Stored items
Segment Open

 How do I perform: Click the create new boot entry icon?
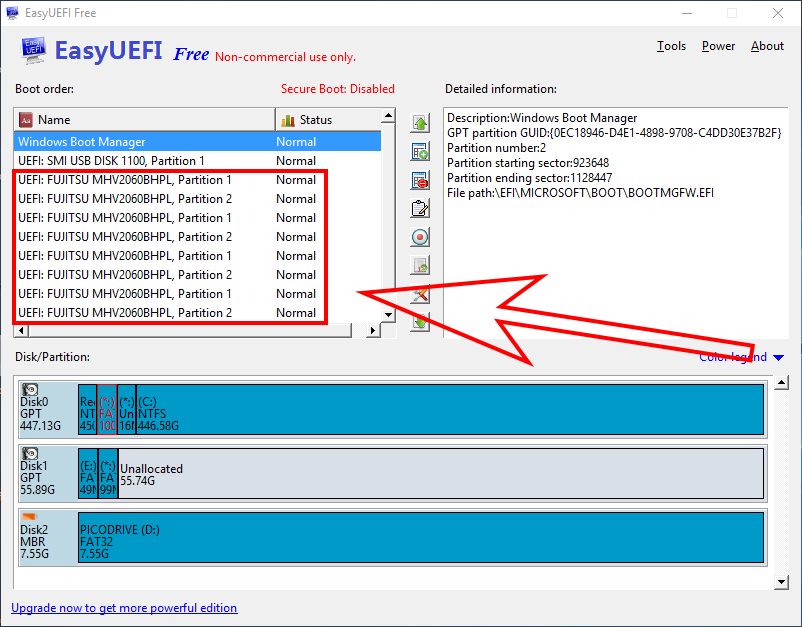pyautogui.click(x=420, y=152)
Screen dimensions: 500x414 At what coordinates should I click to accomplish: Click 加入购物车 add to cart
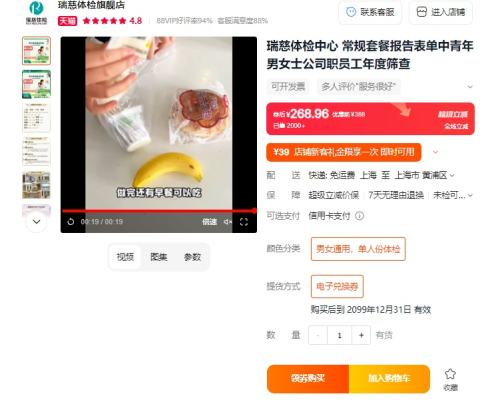(x=389, y=379)
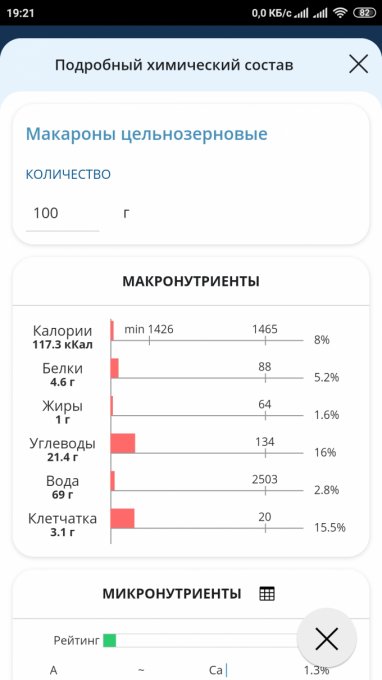Tap the floating round X button
382x680 pixels.
coord(326,639)
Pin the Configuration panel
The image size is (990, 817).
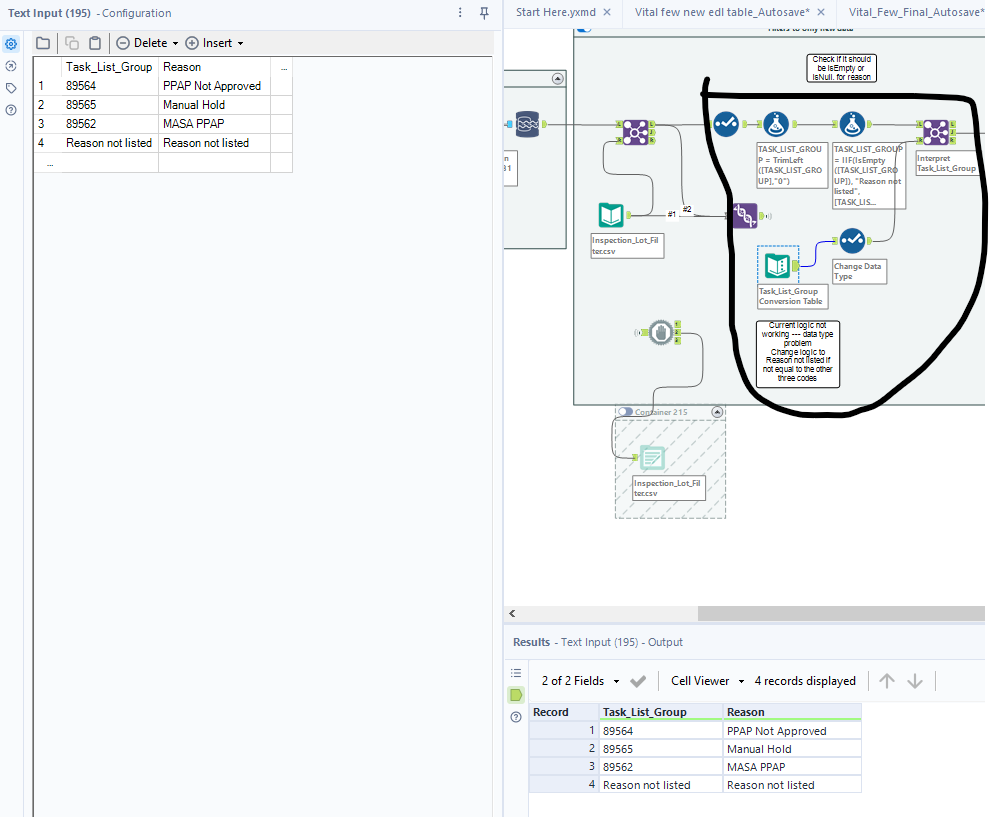point(484,13)
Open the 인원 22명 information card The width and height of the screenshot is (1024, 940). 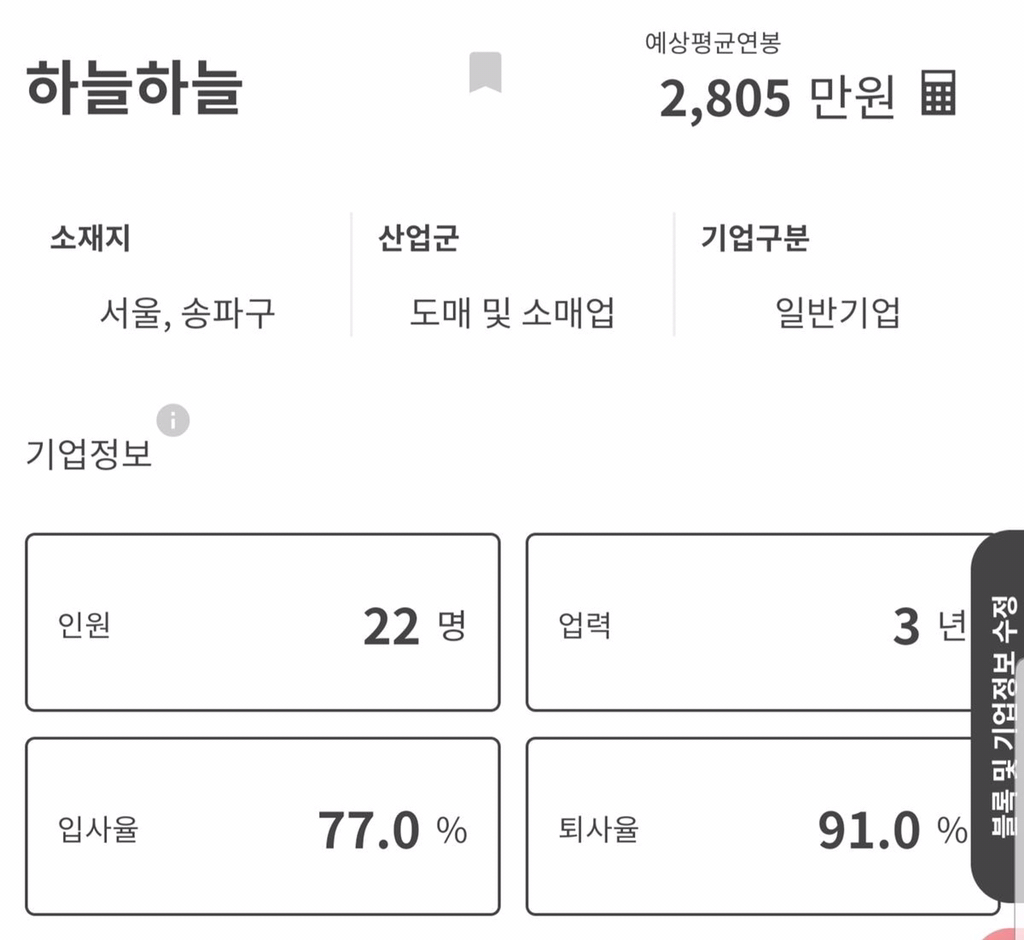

Segment Closed

#### EXERCISE DIRECTIONS
Transcribe the data exactly, minus any images.

#### ANSWER TO THIS EXERCISE
 How do I perform: Click the create new boot entry icon?
pyautogui.click(x=420, y=152)
Screen dimensions: 500x414 At what coordinates should I click to accomplish: Click 加入购物车 add to cart
(x=389, y=379)
Tap the floating round X button
382x680 pixels.
coord(326,639)
Pin the Configuration panel
The image size is (990, 817).
point(484,13)
Open the 인원 22명 information card The width and height of the screenshot is (1024, 940). 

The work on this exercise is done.